Destiny's Road

Date: Sun, 8 Jun 1997 00:17:18 -0400
From: Dave Collins <dcollins@pathcom.com>
To: larryniven-l@bucknell.edu
Subject: Re: Destiny's Road

The following is from the July issue of Science Fiction Age. It is a review and short synopsis of Destiny's Road by Paul Di Fillippo I post it here for your interest. (Please forgive the few minor typos that might have slipped in that I didn't catch.)

Larry Niven asks us all to join him for a thrilling walk down Destiny's Road.

Topologically speaking, a human and a donut are identical. Both human and snack can be viewed as toruses, cylindrical solids pierced by a hole. (In donuts, the hole is obvious; with us, it's our digestive track, from mouth to nether terminus. Most famously, this notion provided the title of Rudy Rucker's novel, Spacetime Donuts [1981]). Thanks to a certain method of thinking that finds underlying likenesses among objects superficially alien to each other, scientists and mathematicians have a habit of delivering these startling reductionist pronouncements. But us literary critics can do it too.

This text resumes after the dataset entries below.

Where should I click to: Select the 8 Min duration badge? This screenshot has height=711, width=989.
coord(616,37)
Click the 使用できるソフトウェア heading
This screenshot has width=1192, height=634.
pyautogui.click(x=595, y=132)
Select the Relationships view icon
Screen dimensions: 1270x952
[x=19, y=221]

I was moved to formulate a similar SF-related equation recently, while reading Larry Niven's new singleton novel, Destiny's Rood (Tor, hardcover, $24.95, 352 pages). With your permission, I will dub my discovery Di Filippo's Hidden Homology. It goes like this: A novel that deals with a struggling or devolved human colony on another planet can be mapped directly onto a typical Earthbound post-apocalypse tale. Consider the major likenesses. In both scenarios, humanity has dropped from some previous peak of civilization. The colonists have relativistically left behind or perhaps lost touch with the resources of the mother planet, while the survivors of global disaster see broken ruins of an unattainable Golden Age all around them.

Both relatively primitive groups are now less insulated from the natural world, and must face threats and challenges that once would have seemed trivial. Perhaps in both cases there are gradients of technological prowess, pockets of barbarism vying with selfish enclaves of knowledge and gadgets. On the alien world, true, strange life-forms must be dealt with; but radiation-spawned mutants or leftover bio-engineered creatures frequently litter a blasted Earth. Finally, landscape and geography reassume a predominance in the human affairs that they have always had until very recently.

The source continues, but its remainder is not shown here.